• TASK GOAL
Reproduce nothing but the lines from the one with "Interview (15, 1896)" down to the last line of the data below.

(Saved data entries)

_ _ _ _ _

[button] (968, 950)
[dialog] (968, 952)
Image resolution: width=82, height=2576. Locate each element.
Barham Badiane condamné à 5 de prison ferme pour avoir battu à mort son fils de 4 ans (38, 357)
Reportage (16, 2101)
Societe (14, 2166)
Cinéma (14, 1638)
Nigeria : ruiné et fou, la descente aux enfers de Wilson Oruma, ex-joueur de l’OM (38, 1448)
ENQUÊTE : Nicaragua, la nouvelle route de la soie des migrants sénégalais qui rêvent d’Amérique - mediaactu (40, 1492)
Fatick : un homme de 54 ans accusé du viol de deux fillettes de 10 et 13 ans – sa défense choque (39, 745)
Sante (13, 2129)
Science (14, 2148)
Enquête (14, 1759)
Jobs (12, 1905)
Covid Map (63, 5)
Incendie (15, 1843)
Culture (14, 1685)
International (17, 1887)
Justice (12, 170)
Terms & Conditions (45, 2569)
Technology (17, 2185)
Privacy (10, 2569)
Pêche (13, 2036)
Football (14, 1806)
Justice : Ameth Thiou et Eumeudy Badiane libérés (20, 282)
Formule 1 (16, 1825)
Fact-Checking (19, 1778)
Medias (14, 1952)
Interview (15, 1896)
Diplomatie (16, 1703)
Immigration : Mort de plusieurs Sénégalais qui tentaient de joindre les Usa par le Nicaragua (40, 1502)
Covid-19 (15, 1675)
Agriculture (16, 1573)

_ _ _ _ _

• SOLUTION
Interview (15, 1896)
Diplomatie (16, 1703)
Immigration : Mort de plusieurs Sénégalais qui tentaient de joindre les Usa par le Nicaragua (40, 1502)
Covid-19 (15, 1675)
Agriculture (16, 1573)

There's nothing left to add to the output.